* _SOURCE DOCUMENT_:
________________________

4 HH 20-26 HCH 1209/18
4
HH 20-26
HCH 1209/18
KHETIWE VAN DER SANDEN
versus
ROBERTUS ANTOINE WILLY VAN DER SANDEN
and
BRIGHT MUGOROGODI
and
REGISTRAR OF DEEDS
HIGH COURT OF ZIMBABWE TSANGA J HARARE; 3, 9 &15 July 2025 & 8 January 2026
Civil trial
Mr Samundombe, for Plaintiff No appearance by 1st Defendant Mr Maeresera, for 2nd Defendant No appearance for 3rd Defendant
TSANGA J:
The facts of this matter need to be captured fully from inception in order to grasp the complications that now bedevil it in terms of the parties obtaining a completely clean break. Plaintiff issued summons in February 2018 for divorce against the defendant, her husband named ROBERTUS ANTOINE WILLY VAN DER SANDEN, (Van Der Sanden). They married in Zimbabwe on 15 December 2000. She pleaded that Defendant is ordinarily resident in Holland but was domiciled in Zimbabwe at the time the marriage was contracted and was ordinarily resident in Zimbabwe for a period of more than a year prior to the institution of this action. She herself was born and bred and resides in Zimbabwe. The marriage, according to the Plaintiff, like so many others had come to an end as a result of loss of love and affection with no prospects of restoration of a normal marriage relation. More particularly, her husband had abandoned her. Besides divorce, she sought the matrimonial home described as certain piece of land situate in the District of Salisbury, called Subdivision 6 of Lot 1 A, Greendale measuring 4107 square metres better known as No. 3 Rhodesville Avenue, Greendale, Harare. Effectively she also sought all household goods at No. 3 Rhodesville Avenue, Greendale, Harare to be awarded to her. To the defendant would go all movable and immovable assets that he held in Europe.
In his plea Van Der Sanden denied being domiciled in Zimbabwe at any time or even prior to the divorce. He also denied that a valid marriage was contracted between the parties on 15 December 2000, describing that marriage as all but one for convenience, adding that it was never consummated. There was never any intention, he pleaded, to reside as husband and wife. He disputed that he has any legal obligation to maintain the plaintiff pursuant to a marriage, and in any event, she was an able bodied and a gainfully employed adult.

________________________

* _TASK REQUIREMENTS_:
According to the divorce judgment, where and on what date did the plaintiff and Van Der Sanden marry?

* _RAW DATA_:
________________________

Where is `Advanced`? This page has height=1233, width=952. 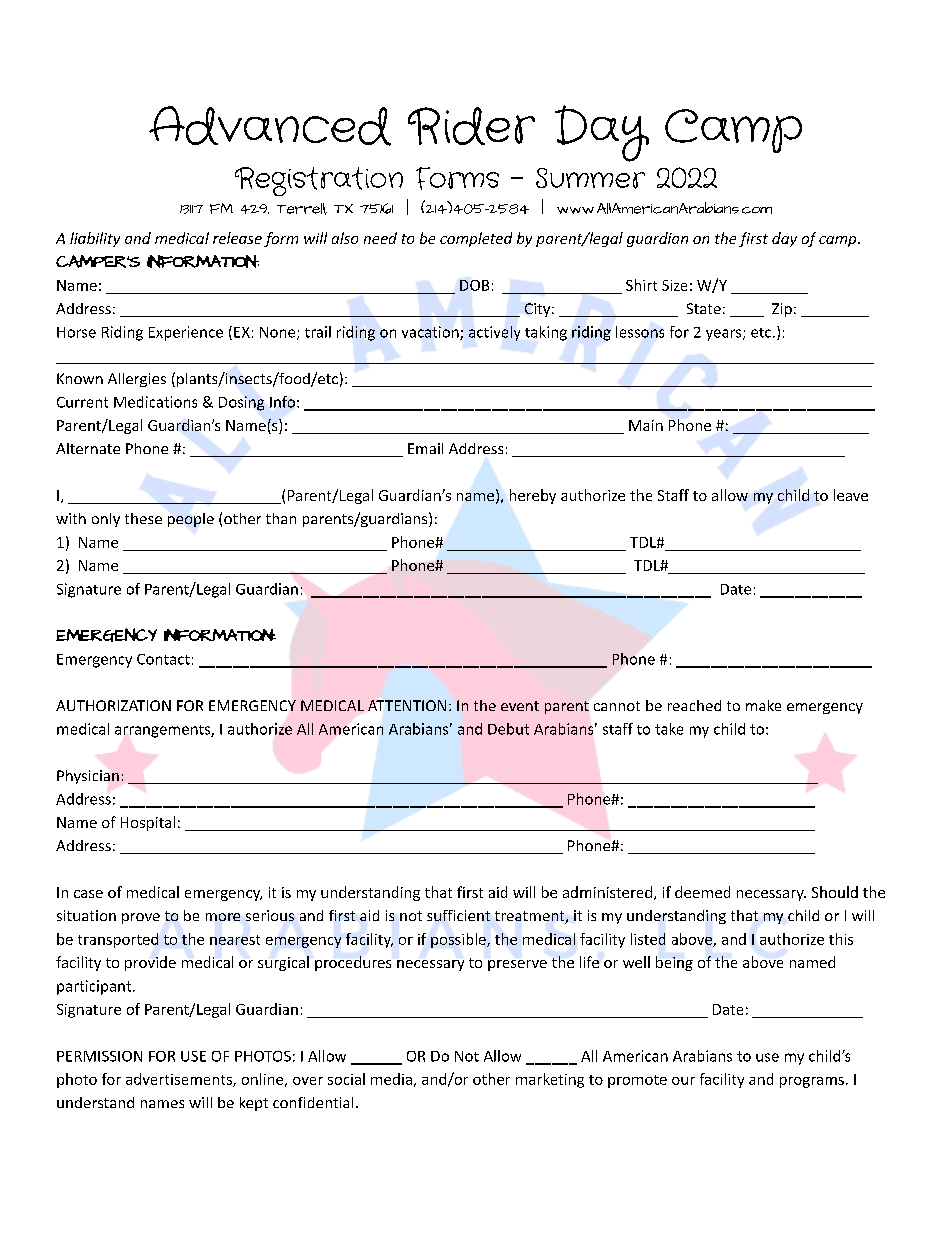
Advanced is located at coordinates (270, 126).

________________________

* _FULL OUTPUT_:
They married in Zimbabwe on 15 December 2000.